我正在尝试在python中创建一个函数,该函数将使用字典在文本文件中打印出单词的字谜。我已经看了几百个类似的问题,因此,如果这是重复的话,我深表歉意,但是我似乎找不到适合我问题的解决方案。
我了解我需要做的事情(至少,我是这么认为的),但是我只能停留在最后一部分。
这是我到目前为止所拥有的:
with open('words.txt', 'r') as fp:
line = fp.readlines()
def make_anagram_dict(line):
dict = {}
for word in line:
key = ''.join(sorted(word.lower()))
if key in dict.keys():
dict[key].append(word.lower())
else:
dict[key] = []
dict[key].append(word.lower())
if line == key:
print(line)
make_anagram_dict(line)
我想我需要一些将每个值的键与其他值的键进行比较的东西,然后在它们匹配时进行打印,但是我无法工作。
目前,我能做的最好的就是打印出文件中的所有键和值,但理想情况下,我将能够打印出文件中的所有字谜。
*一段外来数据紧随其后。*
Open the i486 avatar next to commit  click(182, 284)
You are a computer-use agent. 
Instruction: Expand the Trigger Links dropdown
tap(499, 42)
输出:我没有具体的指定输出,但是类似以下内容: [cat:act,tac]
每个字谜。 再次道歉,如果这是重复的话,那么任何帮助将不胜感激。
答案 0 :(得分:3)
我不确定输出格式。在我的实现中,所有字谜都最后打印出来。
with open('words.txt', 'r') as fp:
line = fp.readlines()
def make_anagram_dict(line):
d = {} # avoid using 'dict' as variable name
for word in line:
word = word.lower() # call lower() only once
key = ''.join(sorted(word))
if key in d: # no need to call keys()
d[key].append(word)
else:
d[key] = [word] # you can initialize list with the initial value
return d # just return the mapping to process it later
if __name__ == '__main__':
d = make_anagram_dict(line)
for words in d.values():
if len(words) > 1: # several anagrams in this group
print('Anagrams: {}'.format(', '.join(words)))
另外,考虑使用defaultdict
-这是一本字典,为新键创建指定类型的值。
from collections import defaultdict
with open('words.txt', 'r') as fp:
line = fp.readlines()
def make_anagram_dict(line):
d = defaultdict(list) # argument is the default constructor for value
for word in line:
word = word.lower() # call lower() only once
key = ''.join(sorted(word))
d[key].append(word) # now d[key] is always list
return d # just return the mapping to process it later
if __name__ == '__main__':
d = make_anagram_dict(line)
for words in d.values():
if len(words) > 1: # several anagrams in this group
print('Anagrams: {}'.format(', '.join(words)))
答案 1 :(得分:1)
我将假设您将文件中的单词归为一组。
如果另一方面,如果您被要求查找文件中单词列表的所有英语字谜,则需要一种确定什么是单词或不是单词的方法。这意味着您要么需要像set(<of all english words>)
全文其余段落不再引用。